Ruddick and the Bancor team are working through all these issues, including a way to buffer the value of one community currency if it’s sinking relative to another, and a mechanism to build collateral that’s tied to the currencies, which could then be sold for regular, official currency. In case the blockchain the system is using becomes expensive or obsolete, Bancor is developing bridging technology to allow tokens such as the community currencies to migrate to other blockchains.

Ruddick says going digital will make some things simpler—no more printing costs—and also make it easier to launch more community currencies. The idea is that anyone with goods and services to trade can issue a token or cryptocurrency in what amounts to personal credit creation. In the Sarafu network, donors will eventually be able to buy Sarafu tokens, injecting money into the project, and then see exactly where that money goes and measure the impact by looking at the data recorded on the blockchain. The first trade on the Sarafu network was for a tomato.

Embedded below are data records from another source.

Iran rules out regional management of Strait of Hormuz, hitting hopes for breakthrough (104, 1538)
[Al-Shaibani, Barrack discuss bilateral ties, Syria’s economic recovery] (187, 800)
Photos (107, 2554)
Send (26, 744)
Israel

 “This is the first time I can really say that something as cheap as a 5¢ tomato was actually traded in a way that’s usable for a woman living in poverty,” he says. This time, the Kenyan government has been a lot more encouraging. It recently invited him to present the project to a government task force on blockchain.

Wanjala has already adapted to the digital version of the currency. “I prefer using the app,” he says. “When people look at the paper money, sometimes they don’t take it seriously.”